The next morning, there are dirty footprints inside the back door, but that’s all. That night, she hears clomping in the attic. There’s nothing up there. Leah starts to regret doing the ritual, even though she hasn’t actually seen anything supernatural. That night, we do see the shadow of something roaming through the house.
The next morning, Leag wakes up out in the woods, in the place where she did her ritual, with blood all over her hands. She goes to school and tells her friends what she did, and they think she’s terrible for doing that; they think Leah is going to deserve whatever happens. They are surprisingly unsupportive, but Janice offers to spend the night at Leah’s house tonight.
Janice wants to see the place where the ritual happened, but it’s dark out. They use her phone for light and go out into the woods. Janice goes into a trance and wanders off into the darkness. She’s just messing with Leah though, and soon the pair go back home to sleep. The next morning, Janice is gone. They find her hiding, hysterical, in the car outside in the morning.
At school later, Janice isn’t there and won’t return Leah’s texts. Leah decides to contact the author of the occult book and sends him an email. He sends back that he wants to talk to her tomorrow after school.
“A dark spirit like Pyewacket is very manipulative,” he explains. He says that with Black Magic, all the evil will be thrown back at her, unless she does the exact same ritual in the same place, only in reverse. She has to do it before it gets to her mother.
Leah gathers her materials and goes back out to the woods to start the ritual. She finds her mother’s dead body out there first. Leah calls 911, and runs back to the house. But wait, mother is there at the house. No, it’s Pyewacket. Or is it?

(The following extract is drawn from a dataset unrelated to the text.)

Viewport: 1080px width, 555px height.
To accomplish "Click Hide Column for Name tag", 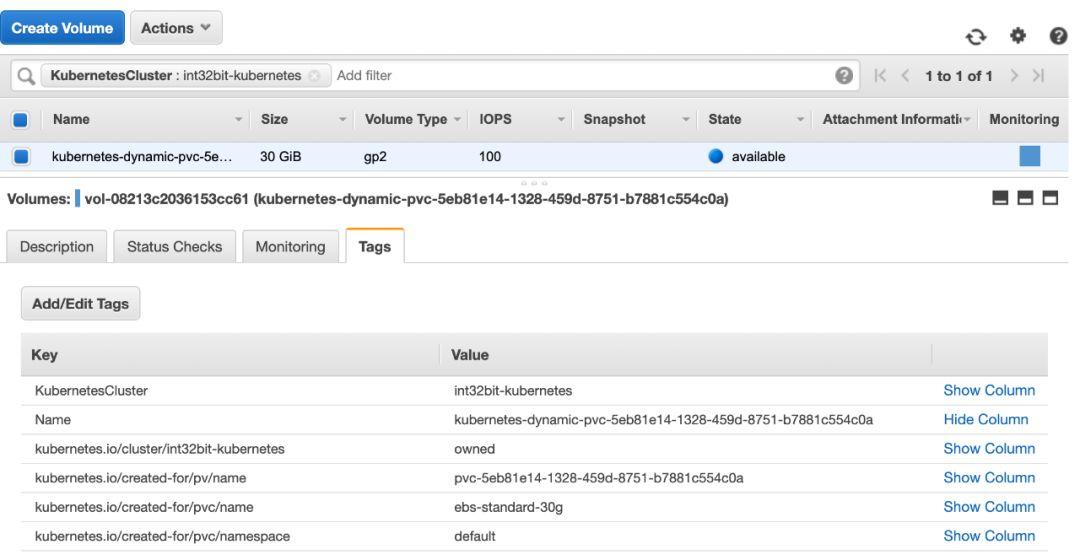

Paranoia sets in, and Leah no longer trusts her mother. Is she real or is it Pyewacket? She calls Aaron to come get her. Oh yes, it’s Pyewacket. Leah climbs out the window and runs to hide in the attic as the demon chases after her on all fours. But someone who looks like her mother comes in. Her mother, or Pyewacket, takes the knife away from her and wants an explanation. Her mother acts like she thinks she’s suicidal; hence the knife.
Leah goes outside and siphons off a bucket of gas out of the car. She goes into her mother’s bedroom and pours it all over her. She burns Pyewacket to death. Aaron finally arrives and takes Leah to the hospital. The police want some answers. No, her mother’s body isn’t out in the woods. And suppose you tell us just how did that fire start?
Commentary
An occult ritual to kill your mother because you’re a spoiled brat seems a bit excessive, but at least she was able to follow instructions; that’s more than most high schoolers can say. The ritual itself takes a good bit of screen time and seems fairly involved; I don’t know if it was based on some real ritual or not, but it definitely seemed believably realistic.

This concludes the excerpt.